I was super impressed when I saw that shot! I tried something similar last year in the Dolomites and boy, I never knew how hard it was to stand still for any length of time! After about 10 minutes I gave up ... I am just not the type of person for that kind of photography ?
 

ADemuth

Mu-43 Veteran
Joined
Jan 27, 2017
Messages
478
Location
Great Bend, KS
Where was that last photo taken? I'd swear it's Malakal Bay, except I don't know where you'd take that shot from. Nice work, BTW. I tried to get into astro, could never get decent enough compositions to justify the cost of glass that was wide and fast enough.
 

travelbug

Mu-43 Veteran
Joined
Oct 20, 2014
Messages
433
Location
Philippines
Where was that last photo taken? I'd swear it's Malakal Bay, except I don't know where you'd take that shot from. Nice work, BTW. I tried to get into astro, could never get decent enough compositions to justify the cost of glass that was wide and fast enough.
The last photo with the "bat signal" was taken in La Union, Philippines.
 

ADemuth

Mu-43 Veteran
Joined
Jan 27, 2017
Messages
478
Location
Great Bend, KS
That explains the landforms, and why it looks more developed - if one weren't intimately familiar with one or the other, quite a bit of the Philippine islands could pass as Palau, or vice versa.
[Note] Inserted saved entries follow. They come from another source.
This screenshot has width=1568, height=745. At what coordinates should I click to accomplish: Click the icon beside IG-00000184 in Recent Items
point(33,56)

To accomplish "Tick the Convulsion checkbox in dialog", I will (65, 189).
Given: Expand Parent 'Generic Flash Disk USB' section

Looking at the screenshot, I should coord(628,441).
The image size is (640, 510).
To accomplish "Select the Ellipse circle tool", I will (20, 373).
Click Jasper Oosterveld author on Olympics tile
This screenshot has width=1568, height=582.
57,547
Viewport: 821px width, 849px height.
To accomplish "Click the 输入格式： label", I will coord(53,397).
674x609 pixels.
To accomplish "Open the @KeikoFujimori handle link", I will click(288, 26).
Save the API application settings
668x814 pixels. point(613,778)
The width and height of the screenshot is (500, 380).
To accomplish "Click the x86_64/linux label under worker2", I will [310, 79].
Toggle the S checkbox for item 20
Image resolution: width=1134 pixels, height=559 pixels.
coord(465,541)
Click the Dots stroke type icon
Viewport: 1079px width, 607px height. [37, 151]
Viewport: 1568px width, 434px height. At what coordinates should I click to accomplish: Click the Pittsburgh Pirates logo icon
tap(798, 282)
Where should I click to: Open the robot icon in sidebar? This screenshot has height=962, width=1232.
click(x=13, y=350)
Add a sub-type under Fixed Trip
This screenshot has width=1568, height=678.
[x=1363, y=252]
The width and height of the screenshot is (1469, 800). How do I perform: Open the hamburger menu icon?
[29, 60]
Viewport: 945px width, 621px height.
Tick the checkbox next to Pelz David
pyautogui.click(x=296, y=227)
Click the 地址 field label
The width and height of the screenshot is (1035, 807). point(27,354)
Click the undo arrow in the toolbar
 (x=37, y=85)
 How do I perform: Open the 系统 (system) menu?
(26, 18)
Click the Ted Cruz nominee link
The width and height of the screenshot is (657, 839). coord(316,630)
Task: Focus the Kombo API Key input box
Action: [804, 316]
The night shots and the crop makes it hard to identify the minute differences.
 

Goseki

New to Mu-43
Joined
Sep 23, 2019
Messages
6
Location
Madrid, Spain
I have a unique opportunity coming up during February. I get to spend the month on a Pacific Beach and am determined to get at least one decent Astro image. So I'll be starting around 30 seconds, iso 1000, but what aperture? Wide open? F/5.6?
I used this page the first time I tried
https://www.microfournerds.com/blog/2019/1/11/how-to-shoot-astrophotography-for-beginners

I would also recommend the Photopills app, to control where the moon or the stars that you are interested in photographing will be, in addition to several calculators for the exhibition, to leave traces of the stars, to keep the stars as points, RA,....
 

travelbug

Mu-43 Veteran
Joined
Oct 20, 2014
Messages
433
Location
Philippines
I actually only had a budget-priced tracking mount from Italy, plus a 500/5.6 mirror lens for a guide 'scope.
That explains the landforms, and why it looks more developed - if one weren't intimately familiar with one or the other, quite a bit of the Philippine islands could pass as Palau, or vice versa. The night shots and the crop makes it hard to identify the minute differences.
I was in Guam last year, and yeah I can see how that area can be easily mistaken for the Philippines, plus there are a number of Filipinos there too :)
 

travelbug

Mu-43 Veteran
Joined
Oct 20, 2014
Messages
433
Location
Philippines
I have a unique opportunity coming up during February. I get to spend the month on a Pacific Beach and am determined to get at least one decent Astro image. So I'll be starting around 30 seconds, iso 1000, but what aperture? Wide open? F/5.6?
For the Laowa, I start shooting at 25 secs, iso1000, widest aperture (f/2.0) and adjust depending on darkness and other factors.
You can shoot at higher iso's, but I find images at 1600 and beyond a little too noisy for my tastes with my em5ii. Also make sure your night reduction is set to 'auto' also.
But you can also go high iso (3200 and up) and stack images using a program like sequator. Takes much more effort shooting and in post processing but the results can be worth it.